Working data.
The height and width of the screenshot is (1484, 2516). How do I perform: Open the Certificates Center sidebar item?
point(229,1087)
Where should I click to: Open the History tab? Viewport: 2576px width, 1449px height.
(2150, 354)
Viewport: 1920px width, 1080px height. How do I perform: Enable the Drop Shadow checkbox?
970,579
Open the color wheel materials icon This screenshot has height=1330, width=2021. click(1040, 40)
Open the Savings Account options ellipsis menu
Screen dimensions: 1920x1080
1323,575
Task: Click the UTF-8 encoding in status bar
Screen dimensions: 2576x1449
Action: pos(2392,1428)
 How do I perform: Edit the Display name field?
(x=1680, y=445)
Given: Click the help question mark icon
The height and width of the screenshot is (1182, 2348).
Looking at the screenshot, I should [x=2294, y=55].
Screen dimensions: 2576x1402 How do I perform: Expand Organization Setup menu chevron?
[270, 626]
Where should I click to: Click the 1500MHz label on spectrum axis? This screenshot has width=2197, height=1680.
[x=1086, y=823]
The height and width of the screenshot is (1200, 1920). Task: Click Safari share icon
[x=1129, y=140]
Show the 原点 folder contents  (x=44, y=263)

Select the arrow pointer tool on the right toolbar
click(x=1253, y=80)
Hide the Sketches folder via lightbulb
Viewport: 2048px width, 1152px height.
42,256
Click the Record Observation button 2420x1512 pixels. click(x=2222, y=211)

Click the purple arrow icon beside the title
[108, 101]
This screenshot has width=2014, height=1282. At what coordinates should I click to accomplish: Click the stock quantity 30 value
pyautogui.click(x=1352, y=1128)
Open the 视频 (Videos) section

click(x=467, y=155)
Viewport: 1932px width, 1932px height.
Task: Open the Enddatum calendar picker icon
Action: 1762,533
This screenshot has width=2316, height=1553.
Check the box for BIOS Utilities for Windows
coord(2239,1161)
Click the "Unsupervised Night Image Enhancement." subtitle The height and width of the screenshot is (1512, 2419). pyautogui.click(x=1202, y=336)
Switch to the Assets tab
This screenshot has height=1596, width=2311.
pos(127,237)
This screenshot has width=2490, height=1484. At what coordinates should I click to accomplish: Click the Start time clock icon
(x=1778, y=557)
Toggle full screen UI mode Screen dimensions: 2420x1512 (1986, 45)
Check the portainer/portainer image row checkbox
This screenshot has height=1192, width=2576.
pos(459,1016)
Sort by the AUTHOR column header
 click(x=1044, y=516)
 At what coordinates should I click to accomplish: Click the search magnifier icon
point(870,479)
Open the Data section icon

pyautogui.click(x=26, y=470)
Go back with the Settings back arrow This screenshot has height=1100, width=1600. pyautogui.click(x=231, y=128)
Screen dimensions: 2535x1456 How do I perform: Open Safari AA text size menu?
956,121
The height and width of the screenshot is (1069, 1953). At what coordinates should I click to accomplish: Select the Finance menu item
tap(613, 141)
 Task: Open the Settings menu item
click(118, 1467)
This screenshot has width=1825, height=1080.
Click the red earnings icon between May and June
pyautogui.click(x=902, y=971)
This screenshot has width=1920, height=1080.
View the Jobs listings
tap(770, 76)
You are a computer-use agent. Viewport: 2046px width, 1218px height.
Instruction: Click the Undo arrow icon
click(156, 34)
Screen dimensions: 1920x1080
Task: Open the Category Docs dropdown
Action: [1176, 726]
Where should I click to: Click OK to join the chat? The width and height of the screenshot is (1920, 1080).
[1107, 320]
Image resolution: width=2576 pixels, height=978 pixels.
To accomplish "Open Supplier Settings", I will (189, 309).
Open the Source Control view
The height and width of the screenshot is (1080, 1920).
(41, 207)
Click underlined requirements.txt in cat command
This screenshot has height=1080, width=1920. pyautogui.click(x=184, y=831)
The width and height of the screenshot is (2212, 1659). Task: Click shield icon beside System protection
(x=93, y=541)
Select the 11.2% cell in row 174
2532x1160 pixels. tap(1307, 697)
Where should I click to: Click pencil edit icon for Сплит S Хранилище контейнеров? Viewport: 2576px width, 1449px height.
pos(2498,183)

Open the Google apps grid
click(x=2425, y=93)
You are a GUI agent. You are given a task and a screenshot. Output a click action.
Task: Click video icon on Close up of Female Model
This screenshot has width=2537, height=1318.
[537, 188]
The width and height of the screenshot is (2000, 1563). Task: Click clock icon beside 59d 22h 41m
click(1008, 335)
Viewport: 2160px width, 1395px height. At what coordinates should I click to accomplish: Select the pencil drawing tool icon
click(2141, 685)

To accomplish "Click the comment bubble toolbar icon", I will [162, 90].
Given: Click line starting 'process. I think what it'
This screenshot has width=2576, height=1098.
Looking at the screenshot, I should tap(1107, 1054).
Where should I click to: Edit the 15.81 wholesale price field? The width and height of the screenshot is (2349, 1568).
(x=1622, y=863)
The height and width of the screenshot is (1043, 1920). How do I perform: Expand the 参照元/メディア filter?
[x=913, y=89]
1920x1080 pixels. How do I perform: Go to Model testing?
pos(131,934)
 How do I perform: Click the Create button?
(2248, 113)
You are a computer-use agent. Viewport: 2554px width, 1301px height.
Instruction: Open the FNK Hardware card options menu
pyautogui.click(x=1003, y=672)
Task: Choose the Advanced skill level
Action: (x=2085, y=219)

Activity. Your answer should be a single number: the count of lines in the entries that contain "agent".

Answer for this exercise. 3